Extracellular Vesicle Secretion by Leukemia Cells In Vivo Promotes CLL Progression by Hampering Antitumor T-cell Responses

GARGIULO, ERNESTO; ELODIE VIRY; PABLO ELIAS MORANDE; LARGEOT, ANNE; SUSANNE GONDER; FENG XIAN; NIKOLAOS IONNOU; MOHANED BENZARTI; FELIX KLEINE BORGMANN; MICHEL MITTELBRONN; GUNNAR DITTMAR; PETR V. NAZAROV; JOHANNES MEISER; BASILE STAMATOPOULOS; ALAN G. RAMSAY

Blood Cancer Discovery

American Association for Cancer Research

Lugar: Filadelfia; Año: 2023 vol. 4 p. 54 - 77

2643-3230

Small extracellular vesicle (sEV, or exosome) communication among cells in the tumor microenvironment has been modeled mainly in cell culture, whereas their relevance in cancer pathogenesis and progression in vivo is less characterized. Here we investigated cancer–microenvironment interactions in vivo using mouse models of chronic lymphocytic leukemia (CLL). sEVs isolated directly from CLL tissue were enriched in specific miRNA and immune-checkpoint ligands.

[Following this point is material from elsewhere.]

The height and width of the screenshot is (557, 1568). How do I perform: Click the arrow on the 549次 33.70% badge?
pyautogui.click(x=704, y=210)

Distinct molecular components of tumor-derived sEVs altered CD8+ T-cell transcriptome, proteome, and metabolome, leading to decreased functions and cell exhaustion ex vivo and in vivo. Using antagomiRs and blocking antibodies, we defined specific cargo-mediated alterations on CD8+ T cells. Abrogating sEV biogenesis by Rab27a/b knockout dramatically delayed CLL pathogenesis. This phenotype was rescued by exogenous leukemic sEV or CD8+ T-cell depletion. Finally, high expression of sEV-related genes correlated with poor outcomes in CLL patients, suggesting sEV profiling as a prognostic tool. In conclusion, sEVs shape the immune microenvironment during CLL progression.